Overall, then, this book provides a useful beginning from which we might begin to discuss the prospect of a subsequent ‘policy for play’. It appears from the experiences that Voce narrates that nations might be unwise to legislate for ‘play’ from a neo-liberal basis in the simplistic way attempted by the UK’s New Labour government between 1997 and 2010. In order to consider policy for play in the round, we need to put the independence and creativity that are inherent in deep-play activity into the centre of our considerations and, from such a starting point, attempt to unpick the complex societal factors that have impacted on an activity that children once undertook collaboratively and spontaneously in ways that were largely invisible to the adults who otherwise directed their everyday lives (Jarvis, 2007). Voce introduces some of the factors that need to be considered within such a meta-analysis – for example, urban planning; adults having sufficient family time at home; less media ‘hype’ about children, young people and parenting; and a different cultural construction of childhood (that of an integral life stage rather than simply a launch pad for economically active adulthood).

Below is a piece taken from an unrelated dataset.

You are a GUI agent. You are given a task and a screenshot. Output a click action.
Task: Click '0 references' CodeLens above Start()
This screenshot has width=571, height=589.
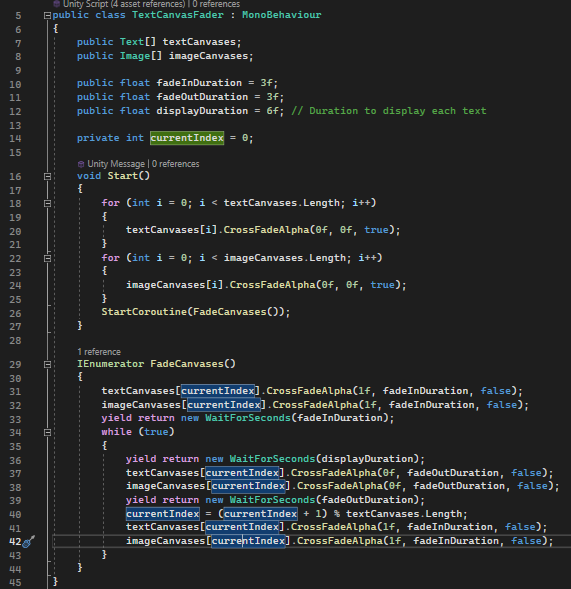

The fact that this book has ignited this type of reflective process in my own mind indicates to me that it is an important resource for all professionals and academics who are interested in policy for play, particularly from a children’s rights perspective. I would recommend it to readers who are interested in children’s play and leisure, and further hope that this book will be the first of many in a process which moves on to thoroughly discuss, analyse and deconstruct this fundamental childhood studies topic, in terms of both policy and practice.